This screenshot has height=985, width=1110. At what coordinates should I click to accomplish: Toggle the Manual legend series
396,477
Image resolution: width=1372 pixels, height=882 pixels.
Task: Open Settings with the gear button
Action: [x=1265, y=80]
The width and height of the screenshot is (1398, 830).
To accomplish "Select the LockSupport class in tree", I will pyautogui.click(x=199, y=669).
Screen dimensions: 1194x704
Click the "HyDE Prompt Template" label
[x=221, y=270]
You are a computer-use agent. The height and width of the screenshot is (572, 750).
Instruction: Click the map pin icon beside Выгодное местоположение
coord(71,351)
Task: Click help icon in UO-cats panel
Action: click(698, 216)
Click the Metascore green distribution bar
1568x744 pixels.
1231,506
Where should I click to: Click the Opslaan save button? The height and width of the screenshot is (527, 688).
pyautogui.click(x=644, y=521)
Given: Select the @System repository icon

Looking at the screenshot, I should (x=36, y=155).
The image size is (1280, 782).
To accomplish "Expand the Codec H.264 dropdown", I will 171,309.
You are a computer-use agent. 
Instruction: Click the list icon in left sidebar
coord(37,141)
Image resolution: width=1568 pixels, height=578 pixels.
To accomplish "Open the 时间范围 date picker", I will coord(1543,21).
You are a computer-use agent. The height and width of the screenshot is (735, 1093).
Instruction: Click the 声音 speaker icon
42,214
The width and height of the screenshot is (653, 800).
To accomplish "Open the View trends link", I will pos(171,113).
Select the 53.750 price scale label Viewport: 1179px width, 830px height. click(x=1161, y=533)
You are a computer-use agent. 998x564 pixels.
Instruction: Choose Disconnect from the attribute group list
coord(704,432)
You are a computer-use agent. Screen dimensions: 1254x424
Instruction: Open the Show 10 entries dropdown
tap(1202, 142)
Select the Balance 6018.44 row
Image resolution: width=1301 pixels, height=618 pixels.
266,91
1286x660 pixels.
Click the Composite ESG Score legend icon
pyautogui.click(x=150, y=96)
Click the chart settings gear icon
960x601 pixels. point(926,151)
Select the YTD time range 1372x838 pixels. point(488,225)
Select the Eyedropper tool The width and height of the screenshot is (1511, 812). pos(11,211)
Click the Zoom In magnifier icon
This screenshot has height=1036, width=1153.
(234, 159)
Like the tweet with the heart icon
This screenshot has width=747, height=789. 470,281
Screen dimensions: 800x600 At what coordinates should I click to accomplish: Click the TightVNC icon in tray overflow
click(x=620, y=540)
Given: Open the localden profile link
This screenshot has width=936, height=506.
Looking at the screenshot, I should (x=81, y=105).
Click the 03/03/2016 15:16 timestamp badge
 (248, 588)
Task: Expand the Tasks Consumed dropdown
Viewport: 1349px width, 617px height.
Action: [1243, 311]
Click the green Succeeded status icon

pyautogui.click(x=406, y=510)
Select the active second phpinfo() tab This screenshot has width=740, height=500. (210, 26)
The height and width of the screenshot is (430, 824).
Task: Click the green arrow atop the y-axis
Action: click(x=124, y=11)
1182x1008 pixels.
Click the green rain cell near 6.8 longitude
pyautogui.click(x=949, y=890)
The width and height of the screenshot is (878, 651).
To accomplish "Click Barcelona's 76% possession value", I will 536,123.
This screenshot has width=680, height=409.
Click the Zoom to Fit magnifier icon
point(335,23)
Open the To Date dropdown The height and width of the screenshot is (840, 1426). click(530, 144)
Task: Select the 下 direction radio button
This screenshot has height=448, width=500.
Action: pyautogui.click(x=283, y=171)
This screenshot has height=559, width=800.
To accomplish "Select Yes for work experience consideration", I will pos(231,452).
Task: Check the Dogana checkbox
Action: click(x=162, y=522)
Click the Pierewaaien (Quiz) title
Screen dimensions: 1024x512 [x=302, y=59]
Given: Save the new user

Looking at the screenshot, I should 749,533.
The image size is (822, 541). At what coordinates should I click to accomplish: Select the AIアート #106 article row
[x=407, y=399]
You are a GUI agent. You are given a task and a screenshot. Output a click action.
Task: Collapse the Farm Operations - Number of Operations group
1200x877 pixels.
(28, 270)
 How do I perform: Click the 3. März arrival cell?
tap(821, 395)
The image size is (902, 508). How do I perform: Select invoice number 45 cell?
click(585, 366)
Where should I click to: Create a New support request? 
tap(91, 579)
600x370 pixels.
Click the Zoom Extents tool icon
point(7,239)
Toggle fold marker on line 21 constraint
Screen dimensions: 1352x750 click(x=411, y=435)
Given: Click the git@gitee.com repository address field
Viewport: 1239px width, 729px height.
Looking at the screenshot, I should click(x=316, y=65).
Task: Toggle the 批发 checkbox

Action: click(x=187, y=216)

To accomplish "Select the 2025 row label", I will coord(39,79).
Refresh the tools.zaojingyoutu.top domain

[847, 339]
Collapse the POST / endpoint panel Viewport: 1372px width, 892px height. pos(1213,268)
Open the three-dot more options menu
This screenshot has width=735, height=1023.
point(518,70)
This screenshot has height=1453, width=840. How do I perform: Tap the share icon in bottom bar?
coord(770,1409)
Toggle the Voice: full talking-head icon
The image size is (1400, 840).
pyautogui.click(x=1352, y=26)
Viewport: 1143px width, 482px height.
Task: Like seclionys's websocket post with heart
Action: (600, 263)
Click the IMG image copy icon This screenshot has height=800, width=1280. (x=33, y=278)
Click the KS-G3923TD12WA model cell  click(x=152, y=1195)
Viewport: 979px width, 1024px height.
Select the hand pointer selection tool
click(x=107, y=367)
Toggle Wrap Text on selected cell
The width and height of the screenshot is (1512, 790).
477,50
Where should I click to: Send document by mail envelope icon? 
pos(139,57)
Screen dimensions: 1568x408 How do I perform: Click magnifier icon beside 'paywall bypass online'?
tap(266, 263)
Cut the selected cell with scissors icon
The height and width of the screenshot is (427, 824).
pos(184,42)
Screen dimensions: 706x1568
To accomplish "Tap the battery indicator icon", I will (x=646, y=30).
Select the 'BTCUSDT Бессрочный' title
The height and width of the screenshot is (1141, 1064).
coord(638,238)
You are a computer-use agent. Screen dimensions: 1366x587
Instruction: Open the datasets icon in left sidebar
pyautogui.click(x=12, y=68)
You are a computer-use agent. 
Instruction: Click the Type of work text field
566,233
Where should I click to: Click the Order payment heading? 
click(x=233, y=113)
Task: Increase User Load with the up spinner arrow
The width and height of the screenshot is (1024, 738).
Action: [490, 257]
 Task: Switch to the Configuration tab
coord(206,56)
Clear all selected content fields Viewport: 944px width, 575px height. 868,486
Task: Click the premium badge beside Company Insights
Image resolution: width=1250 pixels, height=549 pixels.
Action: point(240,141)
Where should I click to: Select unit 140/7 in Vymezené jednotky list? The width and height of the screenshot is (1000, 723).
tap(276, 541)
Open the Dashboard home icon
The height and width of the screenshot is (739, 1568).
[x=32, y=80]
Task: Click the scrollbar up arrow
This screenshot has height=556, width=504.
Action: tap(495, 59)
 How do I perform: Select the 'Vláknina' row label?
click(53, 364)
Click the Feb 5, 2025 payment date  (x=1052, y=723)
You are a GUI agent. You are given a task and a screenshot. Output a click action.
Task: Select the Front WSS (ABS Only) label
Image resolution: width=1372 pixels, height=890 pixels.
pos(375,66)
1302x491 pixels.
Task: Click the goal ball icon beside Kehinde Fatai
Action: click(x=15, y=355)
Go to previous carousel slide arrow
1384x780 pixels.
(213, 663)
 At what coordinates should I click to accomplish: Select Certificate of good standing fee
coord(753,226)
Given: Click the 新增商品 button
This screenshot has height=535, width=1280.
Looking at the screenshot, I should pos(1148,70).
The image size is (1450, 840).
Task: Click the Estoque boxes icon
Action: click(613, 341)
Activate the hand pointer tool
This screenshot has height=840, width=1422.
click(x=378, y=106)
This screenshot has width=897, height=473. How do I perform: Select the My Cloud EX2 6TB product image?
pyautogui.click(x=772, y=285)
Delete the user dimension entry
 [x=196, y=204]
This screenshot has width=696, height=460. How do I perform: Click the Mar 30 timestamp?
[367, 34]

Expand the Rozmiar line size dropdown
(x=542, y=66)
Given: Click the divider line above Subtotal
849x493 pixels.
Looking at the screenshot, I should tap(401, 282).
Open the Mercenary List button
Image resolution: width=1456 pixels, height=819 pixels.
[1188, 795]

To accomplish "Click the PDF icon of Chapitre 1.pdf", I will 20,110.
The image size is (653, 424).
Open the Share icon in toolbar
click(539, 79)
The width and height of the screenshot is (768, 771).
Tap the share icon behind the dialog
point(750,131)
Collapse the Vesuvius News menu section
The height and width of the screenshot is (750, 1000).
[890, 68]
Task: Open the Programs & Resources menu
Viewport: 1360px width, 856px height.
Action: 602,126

= = = = =

### [WHAT IS BEING ASKED]
In the listing above, find the line with "849x493 pixels." and the line with "Task: Open the Programs & Resources menu", then reproduce both and every line between them exactly.

### [EXERCISE RESULT]
849x493 pixels.
Looking at the screenshot, I should tap(401, 282).
Open the Mercenary List button
Image resolution: width=1456 pixels, height=819 pixels.
[1188, 795]

To accomplish "Click the PDF icon of Chapitre 1.pdf", I will 20,110.
The image size is (653, 424).
Open the Share icon in toolbar
click(539, 79)
The width and height of the screenshot is (768, 771).
Tap the share icon behind the dialog
point(750,131)
Collapse the Vesuvius News menu section
The height and width of the screenshot is (750, 1000).
[890, 68]
Task: Open the Programs & Resources menu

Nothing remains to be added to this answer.